- _Instructions for the task_
Once the line containing "Image resolution: width=468" is found in the entries below, reproduce it and every line after it, stopping at and including the line containing "Image resolution: width=233"; reproduce nothing else, and keep each line exact.

☆ ☆ ☆

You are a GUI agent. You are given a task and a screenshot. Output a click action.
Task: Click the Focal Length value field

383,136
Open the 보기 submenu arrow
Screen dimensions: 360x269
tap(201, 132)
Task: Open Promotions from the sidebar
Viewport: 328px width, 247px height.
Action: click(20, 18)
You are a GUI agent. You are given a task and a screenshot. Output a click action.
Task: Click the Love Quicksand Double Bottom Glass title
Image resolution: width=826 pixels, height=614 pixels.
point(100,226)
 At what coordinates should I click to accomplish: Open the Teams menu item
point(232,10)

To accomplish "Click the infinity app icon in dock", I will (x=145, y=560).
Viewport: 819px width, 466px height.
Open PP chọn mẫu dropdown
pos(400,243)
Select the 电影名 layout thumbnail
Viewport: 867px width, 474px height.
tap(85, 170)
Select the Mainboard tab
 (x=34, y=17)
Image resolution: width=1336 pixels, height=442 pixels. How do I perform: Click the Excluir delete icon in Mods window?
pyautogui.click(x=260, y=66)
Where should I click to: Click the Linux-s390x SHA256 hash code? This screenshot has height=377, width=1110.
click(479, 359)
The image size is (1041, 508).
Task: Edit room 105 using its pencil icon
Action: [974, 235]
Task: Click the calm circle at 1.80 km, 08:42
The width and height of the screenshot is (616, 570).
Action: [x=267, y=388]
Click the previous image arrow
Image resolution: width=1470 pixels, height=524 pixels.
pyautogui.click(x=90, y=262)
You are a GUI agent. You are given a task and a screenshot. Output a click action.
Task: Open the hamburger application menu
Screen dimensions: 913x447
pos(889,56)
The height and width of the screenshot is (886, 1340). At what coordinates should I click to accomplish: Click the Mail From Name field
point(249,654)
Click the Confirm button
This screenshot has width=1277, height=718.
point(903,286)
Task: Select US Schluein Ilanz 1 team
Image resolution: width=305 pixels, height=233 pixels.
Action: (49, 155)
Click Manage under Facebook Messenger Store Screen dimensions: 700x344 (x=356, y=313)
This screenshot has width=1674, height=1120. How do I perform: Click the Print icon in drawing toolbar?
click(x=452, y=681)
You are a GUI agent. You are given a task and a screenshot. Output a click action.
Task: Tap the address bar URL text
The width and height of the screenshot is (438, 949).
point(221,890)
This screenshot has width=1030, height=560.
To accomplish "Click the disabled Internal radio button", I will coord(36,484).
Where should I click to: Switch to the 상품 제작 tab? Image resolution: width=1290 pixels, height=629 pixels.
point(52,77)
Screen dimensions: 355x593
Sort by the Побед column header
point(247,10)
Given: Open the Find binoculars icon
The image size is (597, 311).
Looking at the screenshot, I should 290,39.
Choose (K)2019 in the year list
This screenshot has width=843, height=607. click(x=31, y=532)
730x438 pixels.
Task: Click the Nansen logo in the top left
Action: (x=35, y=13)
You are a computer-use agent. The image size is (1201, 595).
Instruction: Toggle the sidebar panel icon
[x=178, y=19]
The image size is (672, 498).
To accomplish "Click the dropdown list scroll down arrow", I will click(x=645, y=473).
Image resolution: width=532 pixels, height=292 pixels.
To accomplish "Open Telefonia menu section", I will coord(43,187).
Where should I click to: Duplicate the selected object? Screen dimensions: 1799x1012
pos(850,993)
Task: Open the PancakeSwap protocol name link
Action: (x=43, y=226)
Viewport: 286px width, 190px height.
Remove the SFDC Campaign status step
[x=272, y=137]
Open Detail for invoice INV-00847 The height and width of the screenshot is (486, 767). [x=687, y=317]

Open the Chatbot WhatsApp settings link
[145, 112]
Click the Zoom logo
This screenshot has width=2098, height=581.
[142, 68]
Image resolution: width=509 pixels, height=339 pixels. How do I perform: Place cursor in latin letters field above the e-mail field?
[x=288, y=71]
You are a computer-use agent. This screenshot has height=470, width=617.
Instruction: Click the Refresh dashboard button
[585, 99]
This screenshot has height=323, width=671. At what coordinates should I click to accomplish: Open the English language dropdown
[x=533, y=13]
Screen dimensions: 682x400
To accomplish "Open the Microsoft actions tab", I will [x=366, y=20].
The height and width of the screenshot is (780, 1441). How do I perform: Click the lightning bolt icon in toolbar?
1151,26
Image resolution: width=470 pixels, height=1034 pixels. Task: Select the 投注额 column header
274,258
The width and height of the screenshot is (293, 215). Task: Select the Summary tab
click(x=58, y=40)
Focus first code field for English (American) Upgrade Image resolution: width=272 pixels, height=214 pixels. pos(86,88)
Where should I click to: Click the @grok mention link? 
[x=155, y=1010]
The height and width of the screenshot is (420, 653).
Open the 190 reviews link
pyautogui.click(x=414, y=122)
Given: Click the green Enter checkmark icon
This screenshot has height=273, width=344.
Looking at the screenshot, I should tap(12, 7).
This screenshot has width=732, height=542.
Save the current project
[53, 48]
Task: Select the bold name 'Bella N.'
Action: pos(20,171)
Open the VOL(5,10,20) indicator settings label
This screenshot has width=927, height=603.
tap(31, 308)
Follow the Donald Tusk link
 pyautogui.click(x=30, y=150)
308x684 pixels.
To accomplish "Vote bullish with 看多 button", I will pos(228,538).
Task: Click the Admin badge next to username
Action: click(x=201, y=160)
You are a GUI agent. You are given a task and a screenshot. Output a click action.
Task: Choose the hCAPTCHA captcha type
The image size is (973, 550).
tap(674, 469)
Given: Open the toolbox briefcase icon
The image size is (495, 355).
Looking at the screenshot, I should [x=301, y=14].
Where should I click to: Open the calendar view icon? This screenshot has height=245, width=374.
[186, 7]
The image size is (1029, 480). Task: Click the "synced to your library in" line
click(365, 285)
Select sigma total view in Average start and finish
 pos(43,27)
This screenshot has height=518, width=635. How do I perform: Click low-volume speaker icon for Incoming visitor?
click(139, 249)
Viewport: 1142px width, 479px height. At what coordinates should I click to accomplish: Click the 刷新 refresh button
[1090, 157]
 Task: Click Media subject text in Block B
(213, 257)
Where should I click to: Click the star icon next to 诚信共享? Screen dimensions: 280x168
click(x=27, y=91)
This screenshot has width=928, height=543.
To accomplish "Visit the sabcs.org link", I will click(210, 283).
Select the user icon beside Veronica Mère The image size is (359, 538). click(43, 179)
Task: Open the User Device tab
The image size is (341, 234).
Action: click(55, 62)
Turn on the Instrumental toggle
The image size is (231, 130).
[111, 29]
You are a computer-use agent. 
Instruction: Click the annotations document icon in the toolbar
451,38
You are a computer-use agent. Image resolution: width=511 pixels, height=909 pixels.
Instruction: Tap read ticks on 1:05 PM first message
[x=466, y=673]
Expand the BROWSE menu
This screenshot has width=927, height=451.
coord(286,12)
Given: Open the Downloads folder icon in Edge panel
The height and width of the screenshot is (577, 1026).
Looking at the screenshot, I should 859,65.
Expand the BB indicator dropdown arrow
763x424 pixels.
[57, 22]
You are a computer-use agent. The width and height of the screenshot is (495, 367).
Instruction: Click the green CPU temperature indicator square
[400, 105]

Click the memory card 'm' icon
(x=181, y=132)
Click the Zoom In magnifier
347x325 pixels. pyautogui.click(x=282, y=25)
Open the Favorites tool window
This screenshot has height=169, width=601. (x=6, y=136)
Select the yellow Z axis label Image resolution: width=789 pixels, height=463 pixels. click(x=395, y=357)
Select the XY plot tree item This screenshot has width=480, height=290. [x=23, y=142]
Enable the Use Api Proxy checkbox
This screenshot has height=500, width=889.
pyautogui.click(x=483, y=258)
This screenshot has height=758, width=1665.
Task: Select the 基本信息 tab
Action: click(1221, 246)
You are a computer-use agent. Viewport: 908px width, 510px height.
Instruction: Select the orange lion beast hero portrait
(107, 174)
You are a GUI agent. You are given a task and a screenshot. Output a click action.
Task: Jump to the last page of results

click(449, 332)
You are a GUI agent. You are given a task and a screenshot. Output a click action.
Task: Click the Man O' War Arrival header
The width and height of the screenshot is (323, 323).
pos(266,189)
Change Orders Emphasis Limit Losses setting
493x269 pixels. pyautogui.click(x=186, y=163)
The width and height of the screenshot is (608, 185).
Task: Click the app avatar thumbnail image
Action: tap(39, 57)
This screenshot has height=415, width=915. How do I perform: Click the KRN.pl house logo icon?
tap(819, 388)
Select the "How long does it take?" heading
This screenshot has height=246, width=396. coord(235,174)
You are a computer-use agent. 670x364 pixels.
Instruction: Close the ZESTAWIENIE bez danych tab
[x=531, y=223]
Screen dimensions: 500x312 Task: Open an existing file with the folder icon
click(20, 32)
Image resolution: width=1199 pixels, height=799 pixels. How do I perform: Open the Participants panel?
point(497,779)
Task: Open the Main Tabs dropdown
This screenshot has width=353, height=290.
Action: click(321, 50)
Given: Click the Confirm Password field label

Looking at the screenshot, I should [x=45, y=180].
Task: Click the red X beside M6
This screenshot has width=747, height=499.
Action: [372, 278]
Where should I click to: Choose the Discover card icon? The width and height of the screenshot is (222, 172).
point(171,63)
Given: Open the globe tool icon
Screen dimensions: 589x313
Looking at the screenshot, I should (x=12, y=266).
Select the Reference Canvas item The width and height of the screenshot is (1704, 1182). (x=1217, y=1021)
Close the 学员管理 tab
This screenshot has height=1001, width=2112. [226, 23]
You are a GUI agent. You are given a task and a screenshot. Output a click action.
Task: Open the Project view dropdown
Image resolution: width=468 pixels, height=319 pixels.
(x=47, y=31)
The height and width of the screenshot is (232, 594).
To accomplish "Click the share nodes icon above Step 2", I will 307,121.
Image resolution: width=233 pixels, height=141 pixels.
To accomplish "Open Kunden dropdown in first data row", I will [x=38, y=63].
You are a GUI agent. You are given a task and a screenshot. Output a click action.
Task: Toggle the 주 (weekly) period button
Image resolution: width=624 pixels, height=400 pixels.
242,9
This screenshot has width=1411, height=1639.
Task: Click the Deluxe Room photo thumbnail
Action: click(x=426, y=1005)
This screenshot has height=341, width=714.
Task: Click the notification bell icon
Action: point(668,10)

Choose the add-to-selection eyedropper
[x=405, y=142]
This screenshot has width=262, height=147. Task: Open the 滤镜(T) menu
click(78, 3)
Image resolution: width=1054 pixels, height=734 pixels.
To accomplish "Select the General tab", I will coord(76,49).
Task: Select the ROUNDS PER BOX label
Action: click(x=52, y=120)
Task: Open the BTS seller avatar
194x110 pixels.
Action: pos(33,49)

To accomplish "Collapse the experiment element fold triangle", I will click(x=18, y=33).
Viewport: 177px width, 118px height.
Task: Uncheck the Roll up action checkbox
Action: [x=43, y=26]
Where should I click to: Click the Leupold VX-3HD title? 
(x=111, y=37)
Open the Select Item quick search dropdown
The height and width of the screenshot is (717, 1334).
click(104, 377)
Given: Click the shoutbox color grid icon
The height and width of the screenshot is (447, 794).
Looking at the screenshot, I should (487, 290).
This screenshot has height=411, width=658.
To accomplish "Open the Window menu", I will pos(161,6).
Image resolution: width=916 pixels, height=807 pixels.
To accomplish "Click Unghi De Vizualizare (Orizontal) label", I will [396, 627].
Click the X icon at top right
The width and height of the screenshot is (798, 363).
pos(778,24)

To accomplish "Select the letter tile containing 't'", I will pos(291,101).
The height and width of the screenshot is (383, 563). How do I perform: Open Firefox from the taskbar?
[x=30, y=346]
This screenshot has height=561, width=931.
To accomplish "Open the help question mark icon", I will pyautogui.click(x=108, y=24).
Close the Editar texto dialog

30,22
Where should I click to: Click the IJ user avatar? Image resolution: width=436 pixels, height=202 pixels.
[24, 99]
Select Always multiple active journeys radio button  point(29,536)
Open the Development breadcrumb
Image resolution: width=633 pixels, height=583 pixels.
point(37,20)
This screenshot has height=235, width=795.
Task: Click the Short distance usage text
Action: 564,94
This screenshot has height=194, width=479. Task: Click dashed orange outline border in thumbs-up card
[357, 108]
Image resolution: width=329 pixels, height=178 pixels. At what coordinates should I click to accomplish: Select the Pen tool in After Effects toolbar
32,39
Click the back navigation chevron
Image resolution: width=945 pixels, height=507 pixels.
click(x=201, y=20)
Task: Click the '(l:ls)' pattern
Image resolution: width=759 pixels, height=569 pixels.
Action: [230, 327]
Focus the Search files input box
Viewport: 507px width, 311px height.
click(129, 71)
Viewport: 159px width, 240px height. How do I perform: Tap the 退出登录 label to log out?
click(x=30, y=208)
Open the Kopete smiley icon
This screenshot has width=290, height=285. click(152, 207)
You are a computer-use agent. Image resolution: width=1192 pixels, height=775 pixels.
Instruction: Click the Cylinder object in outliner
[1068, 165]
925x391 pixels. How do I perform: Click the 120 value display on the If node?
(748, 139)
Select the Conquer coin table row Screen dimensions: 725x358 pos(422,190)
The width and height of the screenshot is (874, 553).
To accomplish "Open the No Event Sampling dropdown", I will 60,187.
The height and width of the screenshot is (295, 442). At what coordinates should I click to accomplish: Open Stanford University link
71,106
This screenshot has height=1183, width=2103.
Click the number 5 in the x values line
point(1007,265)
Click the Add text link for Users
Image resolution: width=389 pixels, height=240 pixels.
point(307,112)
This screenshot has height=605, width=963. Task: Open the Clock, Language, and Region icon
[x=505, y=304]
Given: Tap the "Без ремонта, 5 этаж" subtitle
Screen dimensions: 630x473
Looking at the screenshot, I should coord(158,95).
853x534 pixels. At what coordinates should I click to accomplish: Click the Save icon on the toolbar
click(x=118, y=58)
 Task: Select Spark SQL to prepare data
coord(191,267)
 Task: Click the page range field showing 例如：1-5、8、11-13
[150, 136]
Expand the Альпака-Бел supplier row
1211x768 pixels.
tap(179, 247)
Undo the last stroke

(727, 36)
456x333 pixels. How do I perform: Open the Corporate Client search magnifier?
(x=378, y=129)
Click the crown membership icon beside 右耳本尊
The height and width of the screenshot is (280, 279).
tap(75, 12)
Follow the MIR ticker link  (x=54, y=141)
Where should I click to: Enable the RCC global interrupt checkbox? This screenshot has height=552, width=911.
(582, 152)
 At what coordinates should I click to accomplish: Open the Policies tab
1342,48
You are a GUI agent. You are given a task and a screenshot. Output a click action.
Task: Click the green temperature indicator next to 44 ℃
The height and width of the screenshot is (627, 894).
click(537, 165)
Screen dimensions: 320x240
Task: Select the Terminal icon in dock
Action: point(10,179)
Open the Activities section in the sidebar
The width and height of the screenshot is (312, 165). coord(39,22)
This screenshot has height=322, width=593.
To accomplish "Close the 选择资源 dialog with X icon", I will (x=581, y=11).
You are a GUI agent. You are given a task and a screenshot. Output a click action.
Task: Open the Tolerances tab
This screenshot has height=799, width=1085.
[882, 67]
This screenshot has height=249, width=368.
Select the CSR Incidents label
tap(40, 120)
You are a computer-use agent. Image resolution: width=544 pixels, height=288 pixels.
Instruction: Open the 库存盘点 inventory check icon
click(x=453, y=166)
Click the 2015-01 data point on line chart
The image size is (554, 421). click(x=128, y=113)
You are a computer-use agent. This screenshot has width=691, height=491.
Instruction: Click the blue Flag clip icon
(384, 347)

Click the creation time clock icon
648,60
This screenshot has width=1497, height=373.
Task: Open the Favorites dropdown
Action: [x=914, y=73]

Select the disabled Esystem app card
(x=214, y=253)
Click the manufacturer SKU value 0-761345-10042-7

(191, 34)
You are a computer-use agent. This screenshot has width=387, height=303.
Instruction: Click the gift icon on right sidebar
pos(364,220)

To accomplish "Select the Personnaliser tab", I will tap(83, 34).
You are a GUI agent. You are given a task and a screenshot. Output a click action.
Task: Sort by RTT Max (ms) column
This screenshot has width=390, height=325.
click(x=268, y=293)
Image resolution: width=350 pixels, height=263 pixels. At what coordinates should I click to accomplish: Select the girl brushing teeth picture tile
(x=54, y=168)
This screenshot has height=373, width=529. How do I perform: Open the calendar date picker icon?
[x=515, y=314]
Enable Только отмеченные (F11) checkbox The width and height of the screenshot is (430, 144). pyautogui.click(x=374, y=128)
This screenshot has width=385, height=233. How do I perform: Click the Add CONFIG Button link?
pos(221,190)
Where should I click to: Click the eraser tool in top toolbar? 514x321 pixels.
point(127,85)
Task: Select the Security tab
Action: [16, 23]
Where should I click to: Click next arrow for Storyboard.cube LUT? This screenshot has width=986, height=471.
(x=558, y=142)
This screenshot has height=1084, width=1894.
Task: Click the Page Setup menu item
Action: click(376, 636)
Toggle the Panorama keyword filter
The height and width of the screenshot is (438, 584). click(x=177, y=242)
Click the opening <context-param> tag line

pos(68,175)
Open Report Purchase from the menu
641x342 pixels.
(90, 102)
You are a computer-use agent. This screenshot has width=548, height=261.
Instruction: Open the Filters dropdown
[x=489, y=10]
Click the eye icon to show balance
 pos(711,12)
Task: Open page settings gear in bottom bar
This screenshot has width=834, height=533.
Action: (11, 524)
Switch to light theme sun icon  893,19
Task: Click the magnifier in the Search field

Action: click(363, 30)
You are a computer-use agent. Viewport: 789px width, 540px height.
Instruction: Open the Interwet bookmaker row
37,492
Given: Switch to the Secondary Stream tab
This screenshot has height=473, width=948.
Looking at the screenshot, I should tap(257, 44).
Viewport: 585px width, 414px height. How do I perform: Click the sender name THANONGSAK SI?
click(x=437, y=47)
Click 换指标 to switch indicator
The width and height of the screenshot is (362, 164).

☆ ☆ ☆

- _Your solution_
Image resolution: width=468 pixels, height=319 pixels.
(x=47, y=31)
The height and width of the screenshot is (232, 594).
To accomplish "Click the share nodes icon above Step 2", I will 307,121.
Image resolution: width=233 pixels, height=141 pixels.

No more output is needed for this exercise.